France is a classic case study of these problems. About 42,000 millionaires left France between 2000 and 2014, according to the financial paper Les Echos. Many of them decamped to other countries like Belgium or Portugal, which boasts a flat tax rate of just 28% on income from interest and investments for expats — and no wealth tax. Eugenio Carreira, a French accountant, pointed out to me that an estimated 15,000 French expatriates have taken up residence in Portugal, many of them eager to flee the French tax system.
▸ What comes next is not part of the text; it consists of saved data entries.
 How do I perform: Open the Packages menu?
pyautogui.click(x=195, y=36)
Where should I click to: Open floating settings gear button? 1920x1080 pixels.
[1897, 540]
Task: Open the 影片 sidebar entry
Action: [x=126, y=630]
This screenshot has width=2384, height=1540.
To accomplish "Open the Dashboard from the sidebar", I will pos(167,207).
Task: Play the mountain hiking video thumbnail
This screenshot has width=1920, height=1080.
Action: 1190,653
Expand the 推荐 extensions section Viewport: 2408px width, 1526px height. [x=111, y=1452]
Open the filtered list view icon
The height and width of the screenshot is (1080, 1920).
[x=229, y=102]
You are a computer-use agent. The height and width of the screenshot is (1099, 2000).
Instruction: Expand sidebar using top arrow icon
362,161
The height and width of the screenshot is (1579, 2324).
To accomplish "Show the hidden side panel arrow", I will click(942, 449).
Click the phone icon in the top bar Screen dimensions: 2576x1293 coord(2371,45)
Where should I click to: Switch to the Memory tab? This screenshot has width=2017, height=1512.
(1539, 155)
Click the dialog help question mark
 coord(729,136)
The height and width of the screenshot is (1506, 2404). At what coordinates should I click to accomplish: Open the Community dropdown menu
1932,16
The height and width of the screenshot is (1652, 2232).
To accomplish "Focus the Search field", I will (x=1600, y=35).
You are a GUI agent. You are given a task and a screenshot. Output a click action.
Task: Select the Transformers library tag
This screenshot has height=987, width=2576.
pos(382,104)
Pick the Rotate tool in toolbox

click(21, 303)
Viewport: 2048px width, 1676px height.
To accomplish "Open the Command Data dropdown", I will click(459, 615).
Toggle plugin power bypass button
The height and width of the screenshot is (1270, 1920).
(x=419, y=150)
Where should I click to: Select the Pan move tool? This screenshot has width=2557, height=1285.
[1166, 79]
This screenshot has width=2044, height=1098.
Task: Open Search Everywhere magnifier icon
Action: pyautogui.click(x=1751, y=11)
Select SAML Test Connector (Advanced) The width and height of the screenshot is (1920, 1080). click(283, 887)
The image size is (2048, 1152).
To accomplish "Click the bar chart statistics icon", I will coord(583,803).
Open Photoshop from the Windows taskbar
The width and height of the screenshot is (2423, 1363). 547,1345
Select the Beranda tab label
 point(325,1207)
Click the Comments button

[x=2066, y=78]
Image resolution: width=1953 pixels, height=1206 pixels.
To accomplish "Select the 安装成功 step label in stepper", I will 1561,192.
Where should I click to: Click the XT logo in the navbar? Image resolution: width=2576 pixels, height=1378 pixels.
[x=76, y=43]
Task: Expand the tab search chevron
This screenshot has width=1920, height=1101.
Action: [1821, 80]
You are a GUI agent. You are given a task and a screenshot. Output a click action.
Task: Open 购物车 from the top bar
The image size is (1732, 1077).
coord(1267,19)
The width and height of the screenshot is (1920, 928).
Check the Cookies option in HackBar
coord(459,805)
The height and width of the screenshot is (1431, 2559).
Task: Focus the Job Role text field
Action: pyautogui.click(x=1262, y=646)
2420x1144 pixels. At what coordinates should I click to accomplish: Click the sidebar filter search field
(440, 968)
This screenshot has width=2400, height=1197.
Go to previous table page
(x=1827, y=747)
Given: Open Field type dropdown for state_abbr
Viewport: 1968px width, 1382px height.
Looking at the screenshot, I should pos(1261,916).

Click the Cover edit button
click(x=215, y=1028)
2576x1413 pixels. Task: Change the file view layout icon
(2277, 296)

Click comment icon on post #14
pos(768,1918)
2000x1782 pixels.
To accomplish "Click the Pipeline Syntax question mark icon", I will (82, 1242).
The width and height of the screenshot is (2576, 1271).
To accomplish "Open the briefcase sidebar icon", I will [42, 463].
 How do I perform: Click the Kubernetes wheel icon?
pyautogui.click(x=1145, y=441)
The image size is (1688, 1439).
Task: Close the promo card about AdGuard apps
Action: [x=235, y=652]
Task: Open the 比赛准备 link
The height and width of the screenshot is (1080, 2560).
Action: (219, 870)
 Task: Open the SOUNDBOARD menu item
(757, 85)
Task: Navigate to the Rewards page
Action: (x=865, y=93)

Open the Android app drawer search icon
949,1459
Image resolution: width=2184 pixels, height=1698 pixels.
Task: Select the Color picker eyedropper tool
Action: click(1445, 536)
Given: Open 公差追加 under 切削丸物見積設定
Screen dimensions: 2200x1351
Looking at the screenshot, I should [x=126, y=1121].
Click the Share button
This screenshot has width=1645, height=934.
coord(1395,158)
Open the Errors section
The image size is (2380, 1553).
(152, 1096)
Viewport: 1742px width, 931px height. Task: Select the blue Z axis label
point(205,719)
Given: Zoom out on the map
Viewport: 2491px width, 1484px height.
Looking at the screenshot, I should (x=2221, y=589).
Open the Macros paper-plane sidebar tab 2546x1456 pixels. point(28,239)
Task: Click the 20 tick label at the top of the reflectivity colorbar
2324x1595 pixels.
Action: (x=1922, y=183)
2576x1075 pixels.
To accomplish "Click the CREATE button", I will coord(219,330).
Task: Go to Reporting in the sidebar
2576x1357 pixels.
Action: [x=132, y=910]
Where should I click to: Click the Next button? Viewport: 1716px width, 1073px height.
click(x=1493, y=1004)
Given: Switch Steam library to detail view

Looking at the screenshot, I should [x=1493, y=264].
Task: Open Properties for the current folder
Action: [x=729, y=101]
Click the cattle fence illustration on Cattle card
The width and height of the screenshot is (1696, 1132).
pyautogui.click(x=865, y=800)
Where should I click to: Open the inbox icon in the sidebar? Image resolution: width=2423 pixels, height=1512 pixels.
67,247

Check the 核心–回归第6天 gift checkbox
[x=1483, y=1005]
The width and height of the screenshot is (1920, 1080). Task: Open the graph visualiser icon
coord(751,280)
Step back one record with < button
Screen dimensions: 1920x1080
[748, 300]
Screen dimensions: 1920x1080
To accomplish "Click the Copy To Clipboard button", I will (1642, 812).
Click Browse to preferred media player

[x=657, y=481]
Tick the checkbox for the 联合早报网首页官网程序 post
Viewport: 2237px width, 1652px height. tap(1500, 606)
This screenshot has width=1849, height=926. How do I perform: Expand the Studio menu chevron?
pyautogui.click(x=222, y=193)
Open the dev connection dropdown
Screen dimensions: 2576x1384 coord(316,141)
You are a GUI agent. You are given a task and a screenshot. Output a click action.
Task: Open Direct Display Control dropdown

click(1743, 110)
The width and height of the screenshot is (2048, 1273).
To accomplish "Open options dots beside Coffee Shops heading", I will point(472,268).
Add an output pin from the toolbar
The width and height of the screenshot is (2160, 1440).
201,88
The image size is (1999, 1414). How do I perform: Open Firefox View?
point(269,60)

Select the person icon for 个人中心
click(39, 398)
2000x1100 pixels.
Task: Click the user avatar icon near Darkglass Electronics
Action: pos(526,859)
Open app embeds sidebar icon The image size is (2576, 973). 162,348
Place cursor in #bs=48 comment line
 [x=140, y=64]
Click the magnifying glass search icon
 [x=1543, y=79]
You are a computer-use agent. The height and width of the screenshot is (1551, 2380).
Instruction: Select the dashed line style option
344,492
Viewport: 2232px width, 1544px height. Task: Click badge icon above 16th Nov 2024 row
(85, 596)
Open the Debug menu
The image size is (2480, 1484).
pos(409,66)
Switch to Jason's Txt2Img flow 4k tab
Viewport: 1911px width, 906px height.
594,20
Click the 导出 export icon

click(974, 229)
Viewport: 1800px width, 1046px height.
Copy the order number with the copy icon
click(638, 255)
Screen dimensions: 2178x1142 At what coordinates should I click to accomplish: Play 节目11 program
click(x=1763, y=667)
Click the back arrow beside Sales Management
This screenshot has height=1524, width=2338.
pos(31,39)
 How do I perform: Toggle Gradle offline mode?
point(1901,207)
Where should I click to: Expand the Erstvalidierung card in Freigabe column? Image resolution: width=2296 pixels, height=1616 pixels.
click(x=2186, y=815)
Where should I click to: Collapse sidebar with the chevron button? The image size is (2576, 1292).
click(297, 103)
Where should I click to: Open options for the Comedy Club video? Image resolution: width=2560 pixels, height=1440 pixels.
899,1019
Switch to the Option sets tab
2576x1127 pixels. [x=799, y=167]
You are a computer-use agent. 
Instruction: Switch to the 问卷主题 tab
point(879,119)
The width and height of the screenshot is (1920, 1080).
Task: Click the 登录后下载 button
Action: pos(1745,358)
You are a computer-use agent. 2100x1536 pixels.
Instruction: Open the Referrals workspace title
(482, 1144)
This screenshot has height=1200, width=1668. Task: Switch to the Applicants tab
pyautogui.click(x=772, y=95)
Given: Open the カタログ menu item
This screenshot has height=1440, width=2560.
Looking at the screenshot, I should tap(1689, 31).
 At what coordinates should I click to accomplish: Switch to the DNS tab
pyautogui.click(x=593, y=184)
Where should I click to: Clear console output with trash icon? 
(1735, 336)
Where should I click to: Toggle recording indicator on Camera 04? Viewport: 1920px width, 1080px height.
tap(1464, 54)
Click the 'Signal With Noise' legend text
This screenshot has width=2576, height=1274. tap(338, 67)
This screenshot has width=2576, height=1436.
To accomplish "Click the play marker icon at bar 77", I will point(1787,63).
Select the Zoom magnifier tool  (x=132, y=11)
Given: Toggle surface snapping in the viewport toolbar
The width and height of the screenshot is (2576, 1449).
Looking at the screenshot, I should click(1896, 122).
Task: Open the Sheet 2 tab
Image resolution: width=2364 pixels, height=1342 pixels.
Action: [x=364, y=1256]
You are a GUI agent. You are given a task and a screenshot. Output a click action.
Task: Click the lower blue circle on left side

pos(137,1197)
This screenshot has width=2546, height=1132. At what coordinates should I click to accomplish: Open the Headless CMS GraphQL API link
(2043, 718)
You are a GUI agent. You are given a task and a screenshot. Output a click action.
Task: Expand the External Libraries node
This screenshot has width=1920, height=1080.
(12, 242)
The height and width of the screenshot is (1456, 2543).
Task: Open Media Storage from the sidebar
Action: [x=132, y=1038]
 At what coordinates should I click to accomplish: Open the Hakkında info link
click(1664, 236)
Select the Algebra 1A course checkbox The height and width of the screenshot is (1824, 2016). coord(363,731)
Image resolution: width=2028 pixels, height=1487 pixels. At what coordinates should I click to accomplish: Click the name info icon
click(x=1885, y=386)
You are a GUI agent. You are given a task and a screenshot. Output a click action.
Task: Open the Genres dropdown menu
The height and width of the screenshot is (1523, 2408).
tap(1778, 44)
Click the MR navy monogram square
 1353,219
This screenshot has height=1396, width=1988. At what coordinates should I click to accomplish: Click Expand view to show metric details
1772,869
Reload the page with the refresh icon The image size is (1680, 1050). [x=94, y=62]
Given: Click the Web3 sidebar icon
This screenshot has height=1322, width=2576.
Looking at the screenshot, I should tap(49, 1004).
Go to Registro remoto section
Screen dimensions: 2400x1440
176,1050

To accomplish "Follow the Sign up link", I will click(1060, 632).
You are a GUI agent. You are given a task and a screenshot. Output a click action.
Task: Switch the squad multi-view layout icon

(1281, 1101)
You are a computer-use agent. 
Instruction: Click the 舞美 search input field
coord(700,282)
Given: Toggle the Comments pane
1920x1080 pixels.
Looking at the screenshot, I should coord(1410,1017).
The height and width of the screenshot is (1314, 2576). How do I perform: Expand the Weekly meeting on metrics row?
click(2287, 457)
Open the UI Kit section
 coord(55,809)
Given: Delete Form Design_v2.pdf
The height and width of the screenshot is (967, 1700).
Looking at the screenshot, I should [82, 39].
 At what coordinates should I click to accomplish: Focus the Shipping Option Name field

Pierre-François Taittinger, of the famed champagne house, said the French tax system forced his family to sell a controlling stake of the Taittinger brand to the American investment firm Starwood Capital in 2005. “Half of my family left France because of taxes,” Taittinger told the Washington Post in 2006. “They now live in England, Belgium and other countries where they were warmly welcomed — unlike here.” One French tax consultant, Eric Pinchet, estimated that the wealth tax earned the government some $2.6 billion a year, but cost it more than $125 billion in capital flight every year from 1998 to 2006.
The main reason Macron decided to do away with the wealth tax — in what could turn out to be a politically catastrophic decision– was to lure families like the Taittingers and their fortunes back to France. Doing so was also part of a wider attempt to make the country more attractive to British businesses, financial firms and their wealthy managers after Brexit, with the potential to create thousands of jobs for French workers.
Yellow vest protesters took to the streets again on Saturday and Macron has sought, with little success, to show them that tax cuts can lead the country down a path to more investments and jobs.
And even without the wealth tax, French citizens are still saddled with a slew of others. “We are champions of the tax,” smiled Carreira, who then proceeded to list a value-added-tax (VAT); taxes on all earnings, interest, and capital gains; and a fuel tax that leaves gas at the pump approaching $6 per gallon. There’s also an inheritance tax and certain habitation taxes, which Macron has endeavored to peel away.
This brings us back to one key warning from the OECD when it comes to levying a wealth tax — it’s not an efficient way to generate revenue or redistribute wealth in countries that already have robust income, inheritance and gift taxes. The US already imposes these, and an additional wealth tax would likely backfire.
“From both an efficiency and equity perspective, there are limited arguments for having a net wealth tax on top of broad-based personal capital income taxes and well-designed inheritance and gift taxes,” the OECD concludes.
How badly do American voters want to take from the wealthy and live with the consequences? I should point out that I, myself, am not even close to being subjected to any wealth tax. Still, I’ve seen a close-up of the negative consequences in France and other neighboring countries. Considering the pitfalls of the wealth tax in European countries, it seems that the US would be foolhardy to follow in their footsteps.